SEC Names Head of Risk 'Think Tank'

Craig M. Lewis has been named chief economist and director of the Division of Risk, Strategy, and Financial Innovation at the Securities and Exchange Commission.

Lewis, the Madison S. Wigginton Professor of Finance at Vanderbilt University’s Owen Graduate School of Management, will assume his new role next month.

The Division of Risk, Strategy, and Financial Innovation was created in September 2009 to provide interdisciplinary analysis for policymaking, rulemaking, enforcement and examinations by the commission.
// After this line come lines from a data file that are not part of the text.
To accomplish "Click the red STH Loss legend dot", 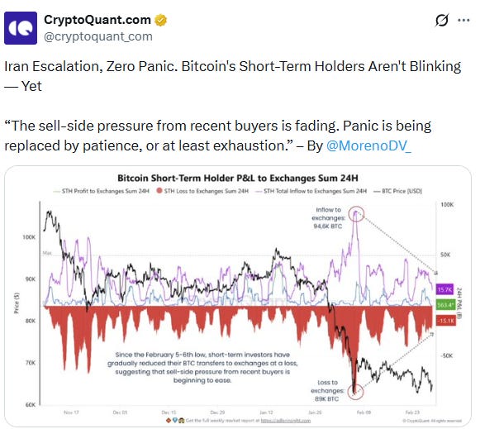I will [159, 191].
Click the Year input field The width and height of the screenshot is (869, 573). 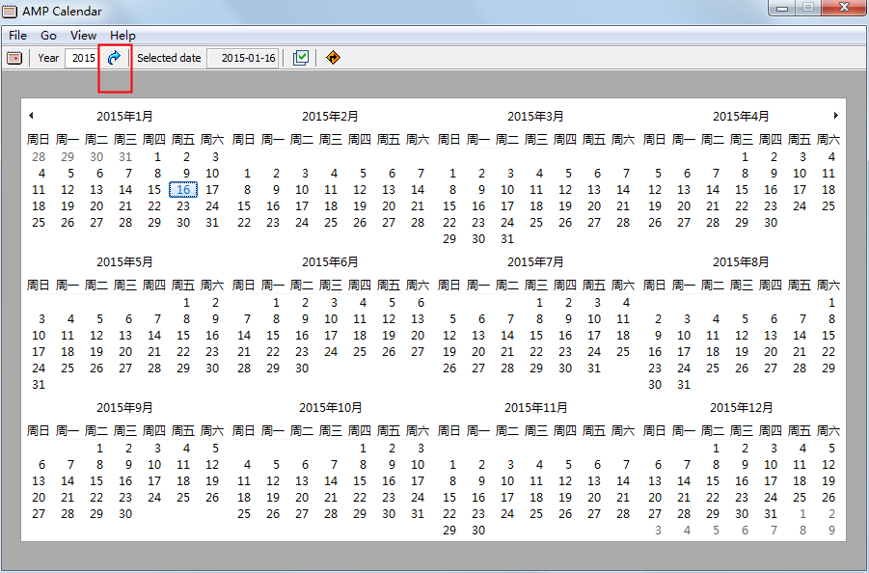pyautogui.click(x=82, y=58)
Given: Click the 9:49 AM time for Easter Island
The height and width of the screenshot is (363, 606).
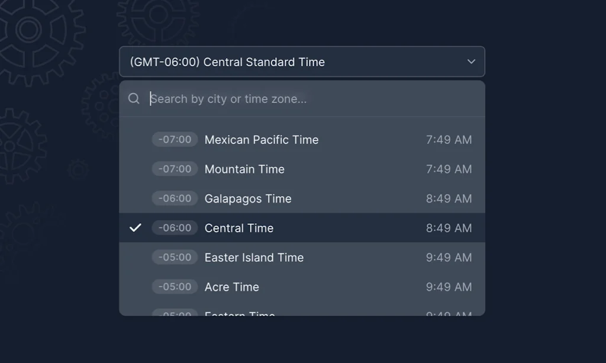Looking at the screenshot, I should click(x=449, y=258).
RiskFin, as is called, is the SEC’s first new division in 37 years. The “think tank" takes in the former offices of Economic Analysis, Office of Risk Assessment, and of Interactive Disclosure. The unit's staff members have expertise in economics, risk analysis, finance, law, mathematics and statistics.
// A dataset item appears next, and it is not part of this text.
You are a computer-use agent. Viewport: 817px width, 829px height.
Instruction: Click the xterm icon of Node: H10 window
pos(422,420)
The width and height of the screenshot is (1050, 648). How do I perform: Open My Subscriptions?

Lewis, currently a visiting academic at the SEC, "is a distinguished economist with a clear understanding of the complexities of financial markets,” said SEC Chairman Mary L. Schapiro. He will "help to inject strong data-driven analysis into the SEC’s decision-making process.
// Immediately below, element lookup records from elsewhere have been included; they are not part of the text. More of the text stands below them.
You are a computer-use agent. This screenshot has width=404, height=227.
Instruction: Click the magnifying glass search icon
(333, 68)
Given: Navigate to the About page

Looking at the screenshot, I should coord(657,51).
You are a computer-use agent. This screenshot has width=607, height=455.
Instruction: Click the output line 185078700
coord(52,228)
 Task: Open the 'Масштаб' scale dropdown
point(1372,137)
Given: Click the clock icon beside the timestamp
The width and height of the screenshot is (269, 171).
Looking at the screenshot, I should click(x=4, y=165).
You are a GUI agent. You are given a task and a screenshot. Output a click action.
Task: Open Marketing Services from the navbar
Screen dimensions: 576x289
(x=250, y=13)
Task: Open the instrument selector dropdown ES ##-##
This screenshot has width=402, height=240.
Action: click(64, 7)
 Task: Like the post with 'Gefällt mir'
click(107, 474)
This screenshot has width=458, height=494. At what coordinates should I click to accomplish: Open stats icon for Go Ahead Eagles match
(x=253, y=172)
Lewis first served as a visiting academic fellow at the SEC from January to July 2010, and subsequently returned in that same capacity in January. He has provided advice on policy issues, worked on developing analytic approaches to identify violations of securities laws, and analyzed the over-the-counter derivative securities market.

Lewis has taught corporate finance and economics since 1983 and has been on the faculty at Vanderbilt since 1986. Before that, he worked for Arthur Young & Co., at the time one of the Big Eight accounting firms.

He has won multiple awards for teaching excellence and has been a visiting professor at Dartmouth College’s Tuck School of Business, Donau University in Austria, and Goethe University in Frankfurt, Germany.

In addition to teaching, Dr. Lewis has published research on volatility in stock and futures markets, margin adequacy, corporate earnings management, corporate financial policy, executive compensation, selective disclosure, and herd behavior by equity analysts.